On September 25, 2013, the Fire HD second generation was released. The price of the Fire HD 7" was reduced to $139, the processor speed was upgraded to 1.5 GHz, upgraded from "Android based" OS to a compatible proprietary fork of Android named Fire OS 3, removed the front camera, used a new form factor and decreased the available storage options. In addition, the Fire HD's successor the Kindle Fire HDX was introduced.

On October 2, 2014, the Fire HD third generation was released, which is part of the Fire Tablet's fourth generation, with 6-inch and 7-inch touchscreen sizes. In addition, the Fire HD Kids Edition was released, which is the same device as the Fire HD 6 except it comes with a case and one-year subscription to Kindle Freetime apps. In addition, the name "Kindle" was officially removed from the tablets' name.

In September 2015, Amazon released a new range of Fire tablets with 7, 8, and 10.1 inch sizes. The 7 inch was simply called the Fire 7, while the 8" and 10.1" were called Fire HD 8 and Fire HD 10 respectively.
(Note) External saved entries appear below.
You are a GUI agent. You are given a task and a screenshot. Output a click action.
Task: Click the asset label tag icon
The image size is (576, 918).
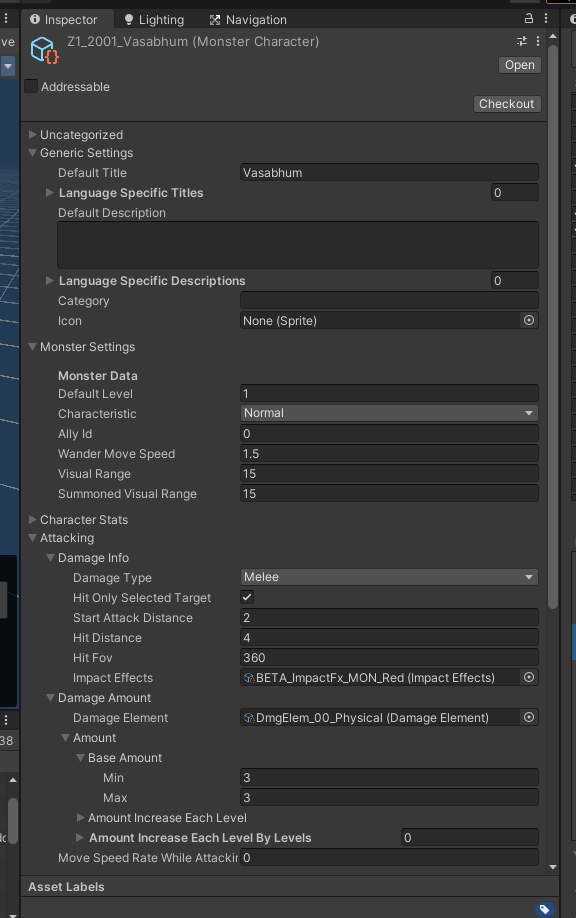click(x=545, y=911)
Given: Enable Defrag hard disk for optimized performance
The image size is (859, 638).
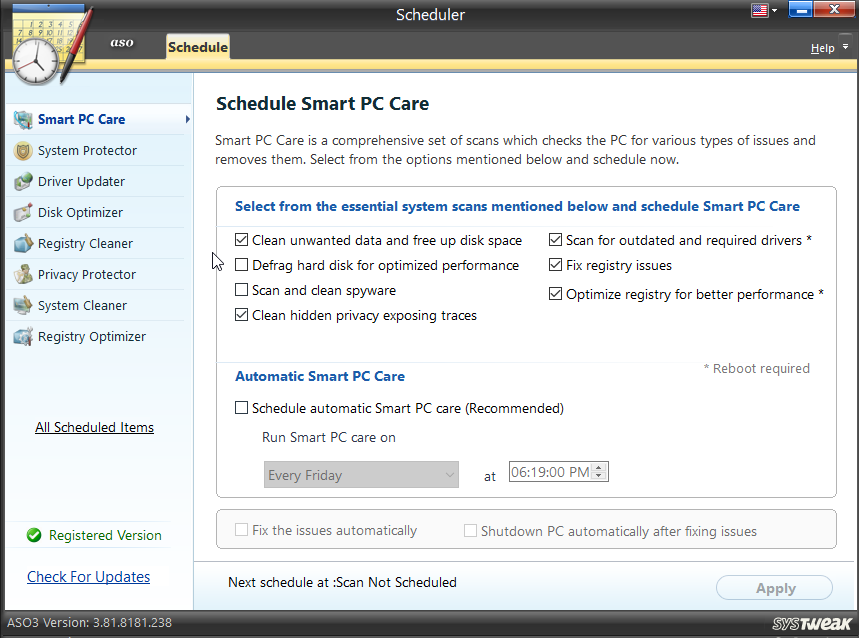Looking at the screenshot, I should pyautogui.click(x=240, y=264).
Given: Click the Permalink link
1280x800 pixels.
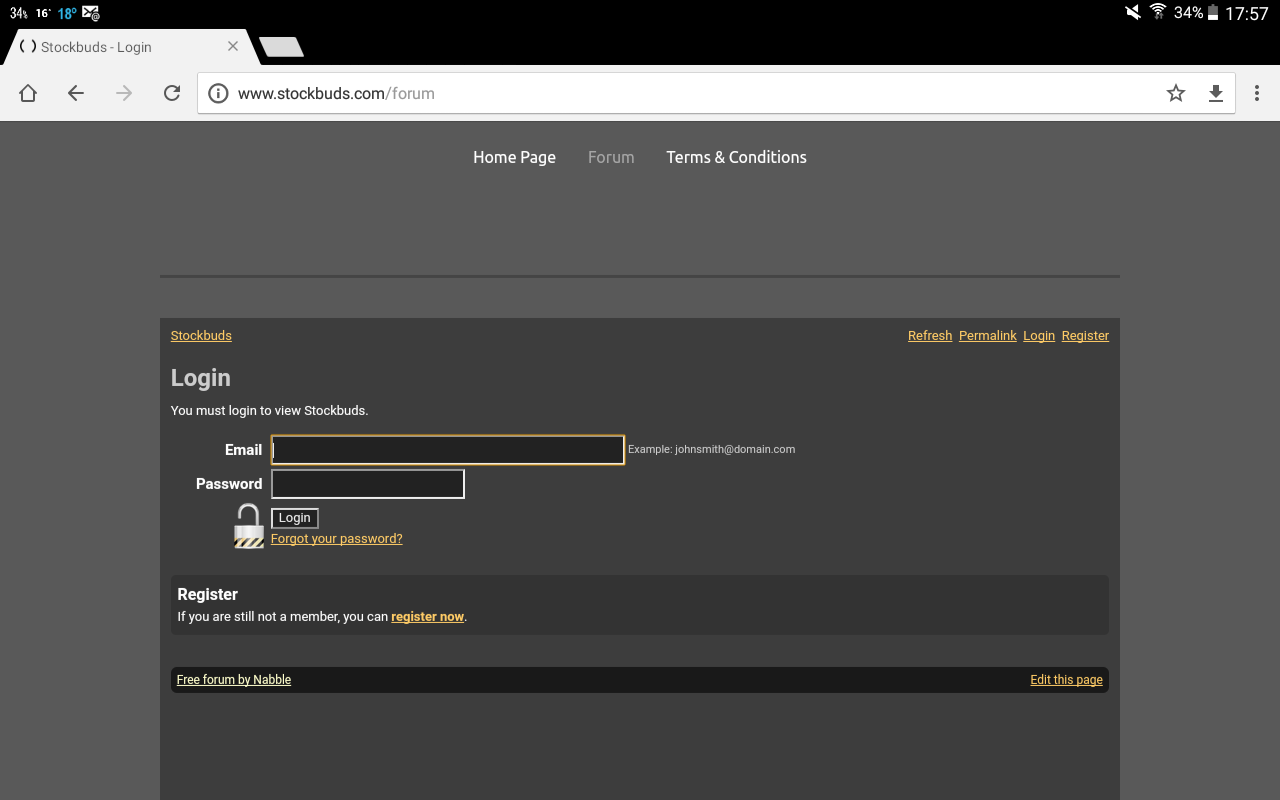Looking at the screenshot, I should point(987,336).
The Fire 7 is unique as it is, thus far, the lowest priced Fire tablet at $50.  In September 2016, Amazon announced the new Fire HD 8 with Alexa starting at $90.

In 2017, the seventh Generation Fire 7 Fire HD 8 were released. Some differences between the 6th and 7th Generation HD 8 models were the price, the gyroscope removal, the increase of maximum SD card expansion, and the better graphics chip.

In September 2018, Amazon refreshed their Fire tablet line with the release of eighth Generation Fire HD 8/Kids Edition and HD 10. The price remained the same as last year's model with minor upgrade on the hardware where the external storage is expandable to 400GB. On the software side, the 2018 model is preinstalled with Fire OS 6 that allows hands-free Alexa control.

On October 7, 2019, Amazon announced an update to the Fire HD 10 that was released on October 30, 2019. The major hardware differences compared to the previous version were replacement of microUSB with USB-C, a faster processor (upgraded from Quad-Core up to 1.8 GHz to Octa-core 2.0 GHz, which Amazon claims is 30% faster than the previous one) and battery life that is 2 hours longer than the previous generation. The screen size and price remained unchanged. A new color option, white, was also added.

In 2020, the Fire HD 8 was updated with a faster 64-bit quad-core SoC, more storage (from 16/32GB to 32/64GB), USB-C, brighter display, enhanced wifi fidelity, a new front camera location (for landscape video chats instead of portrait), and Fire OS 7 (based on Android 9). It came in two versions: 2GB RAM (HD 8) and 3GB RAM (HD 8 Plus). The 3GB RAM version, which enabled more memory-intensive apps, was available only in US, UK, DE, and JP marketplaces.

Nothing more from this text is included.